記号数学向けの普遍的なライブラリを装った悪意ある ソフトウェアパッケージが、公式PyPIリポジトリ内で確認された。攻撃者は正規プロジェクトの説明文を綿密に複製し、マルウェアを開発版の「dev」バージョンとして提示することで、Python開発者を欺いた。この見せかけの裏には、後にLinux環境で暗号資産マイナーを起動するペイロードによってシステムを侵害しようとする計算された試みが潜んでいる。
sympy-devと名付けられたこのパッケージは1月17日に配布され、その後すでに1,100回を超えるダウンロードを獲得しており、感染が多数の本番環境にすでに入り込んでいる可能性を示唆している。本開示時点でも、このパッケージはインストール可能な状態で公開されている。SymPyライブラリの名称とドキュメントを流用することで、このマルウェアは元のプロジェクトを乗っ取り、利用者に誤った安心感を植え付けることに成功している。
Socket によるフォレンジック分析により、このライブラリがXMRigマイナーの密かなローダーとして機能していることが明らかになった。重要なのは、埋め込まれた悪意あるロジックが特定の多項式関数を呼び出した場合にのみ発火する点で、表面的なコードレビューでの検知を回避するために設計された高度な回避手法である。
改ざんされたこれらの関数は、リモートのコマンド&コントロール サーバーと通信を確立し、JSON設定ファイルとELF実行ファイルを取得する。その後、このバイナリはmemfd_createおよび/proc/self/fdの仕組みを用いて揮発性メモリから直接実行される。これは物理ディスク上にフォレンジック痕跡を残さない「ファイルレス」実行戦略である。この手法は、FritzFrogやMimoに起因するとされるものなど、過去のクリプトジャッキング・キャンペーンで観測された戦術を想起させる。

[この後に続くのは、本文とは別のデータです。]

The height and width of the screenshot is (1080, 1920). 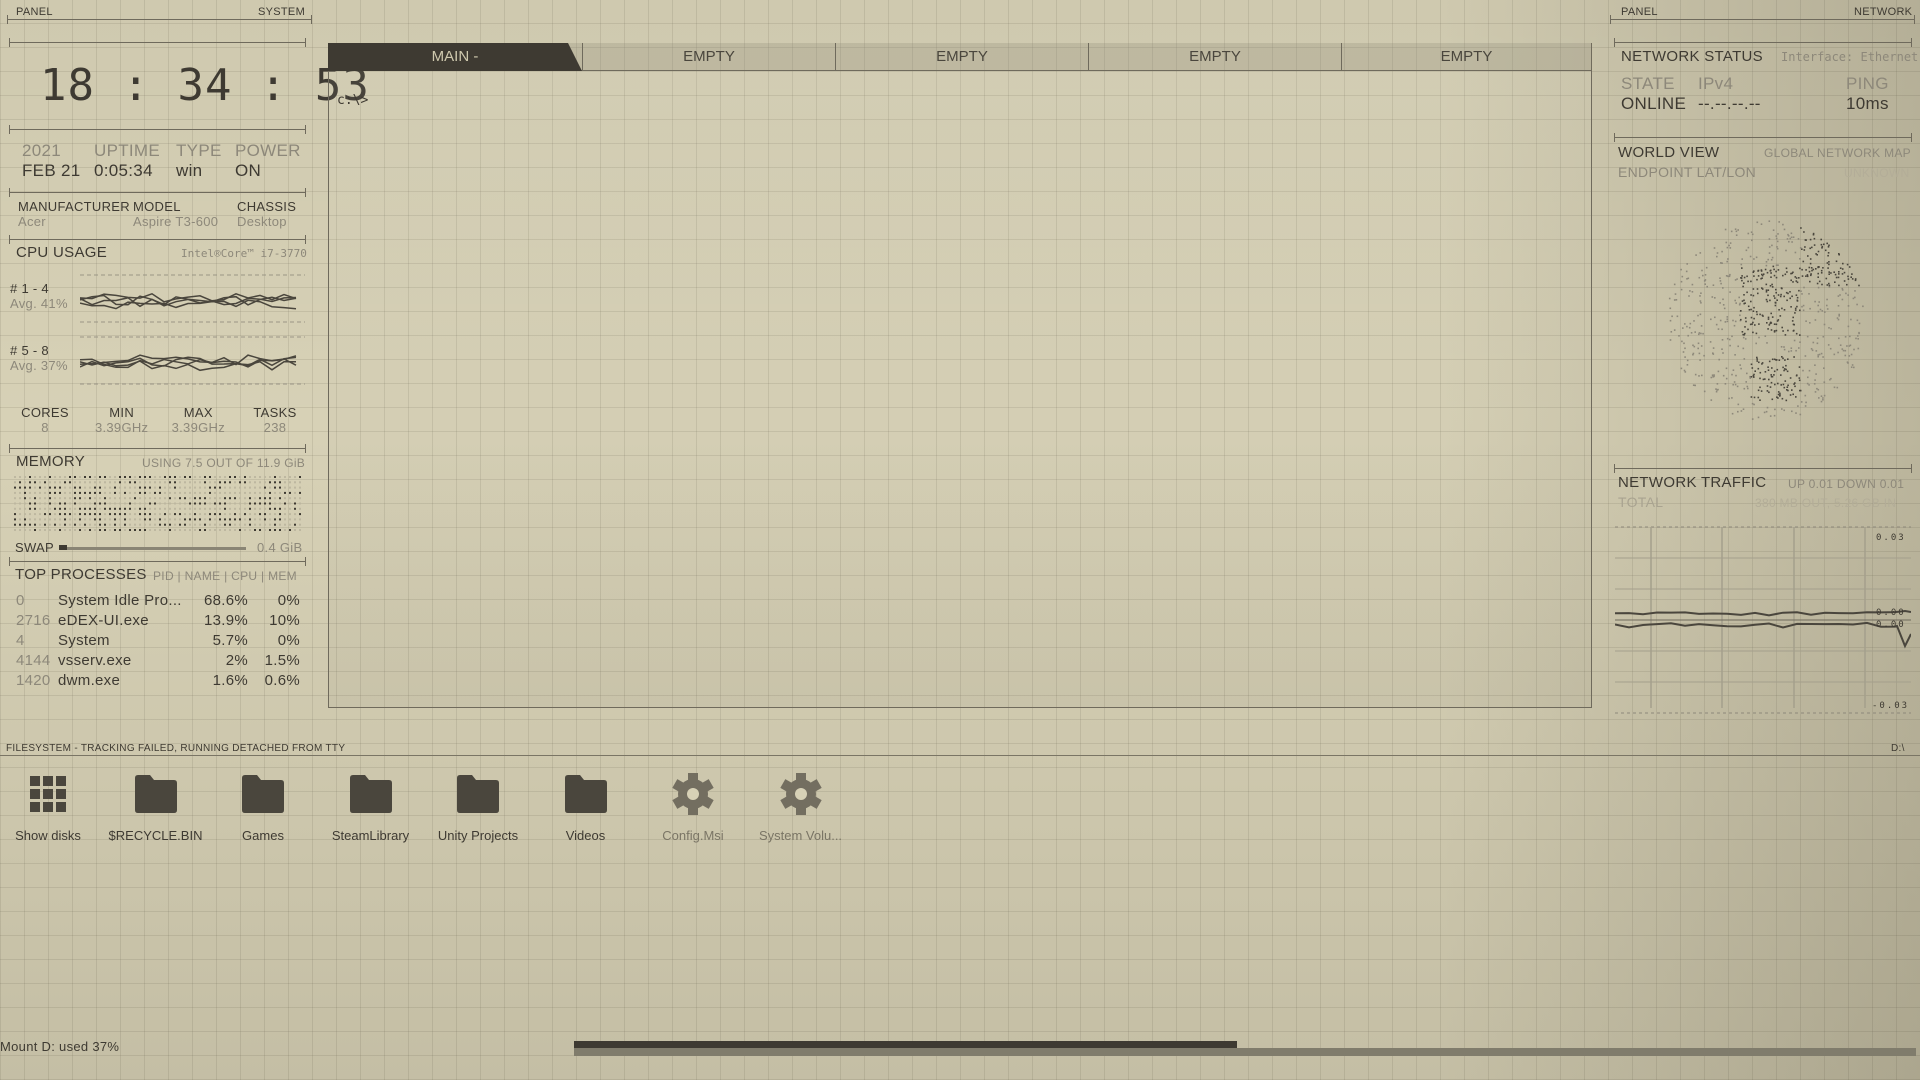 I want to click on process-row: 1420 dwm.exe 1.6% 0.6%, so click(x=158, y=682). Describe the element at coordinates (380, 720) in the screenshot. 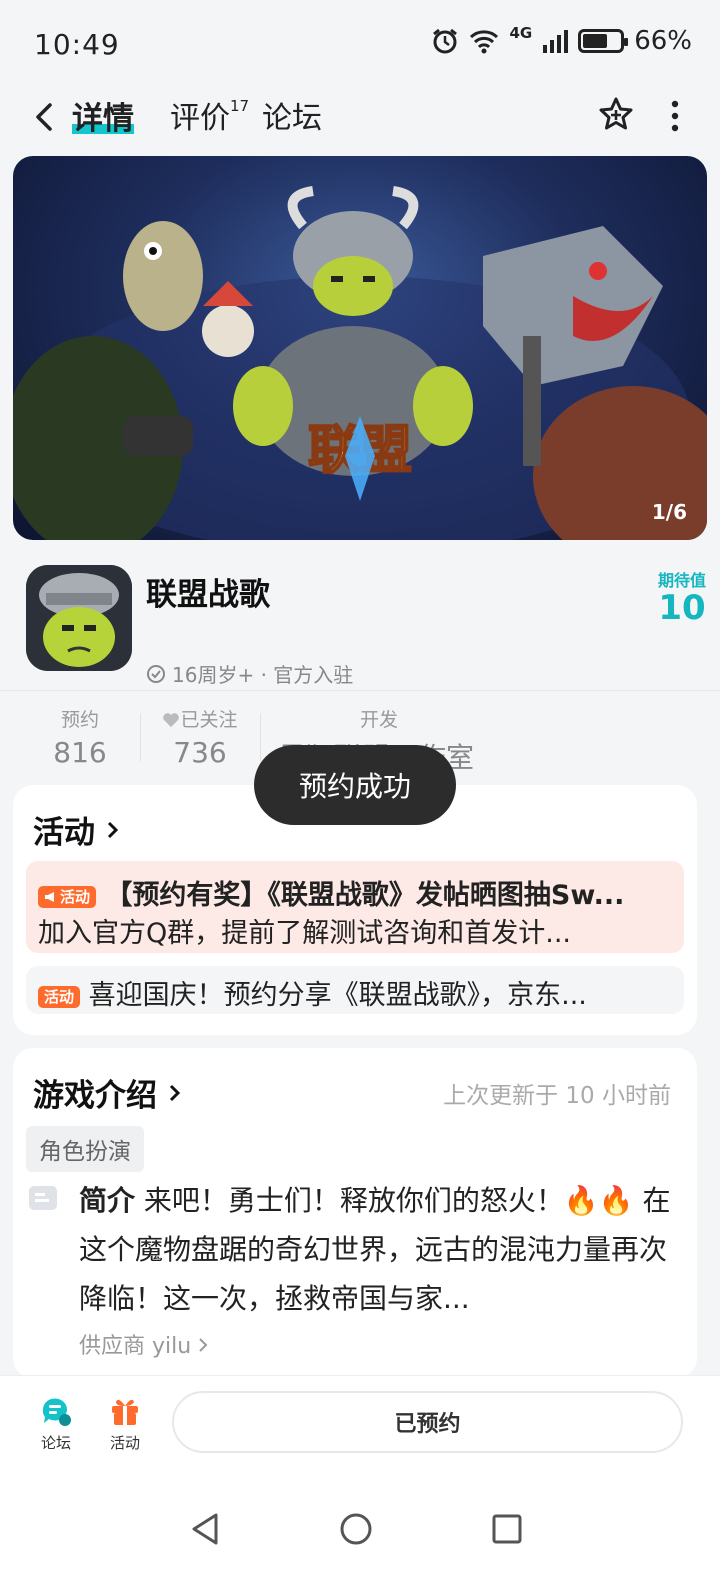

I see `stat-developer-label: 开发` at that location.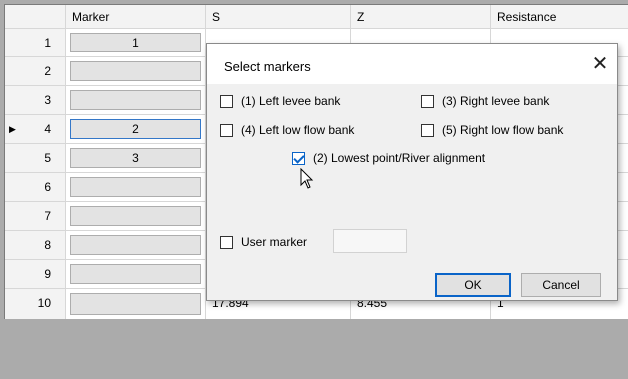 This screenshot has height=379, width=628. I want to click on row-number-label: 9, so click(48, 274).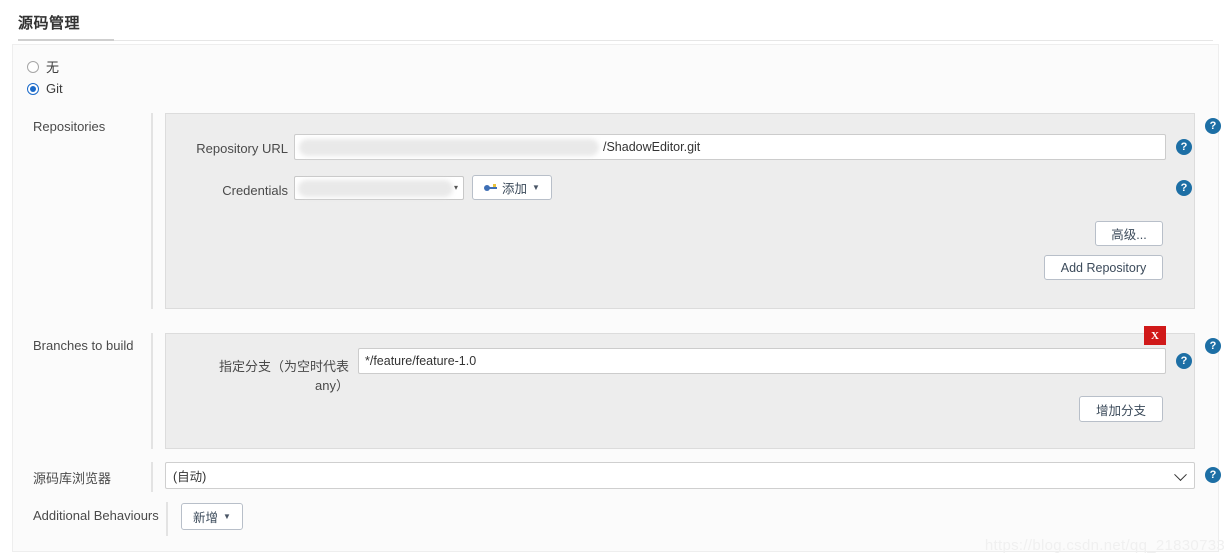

悪意あるコードの主目的は、ポート3333上のStratumプロトコルを介したCPUベースのマイニングに最適化された2つのELFバイナリを展開することであり、GPUリソースを明確に回避して中央処理装置の悪用に全面的に注力している。セキュリティ専門家は、このコンポーネントは単なるマイナーではなく任意コードを実行するための汎用的な手段でもあり、侵害されたPythonプロセスの権限のもとでさらなる権限昇格を助長し得ると強調している。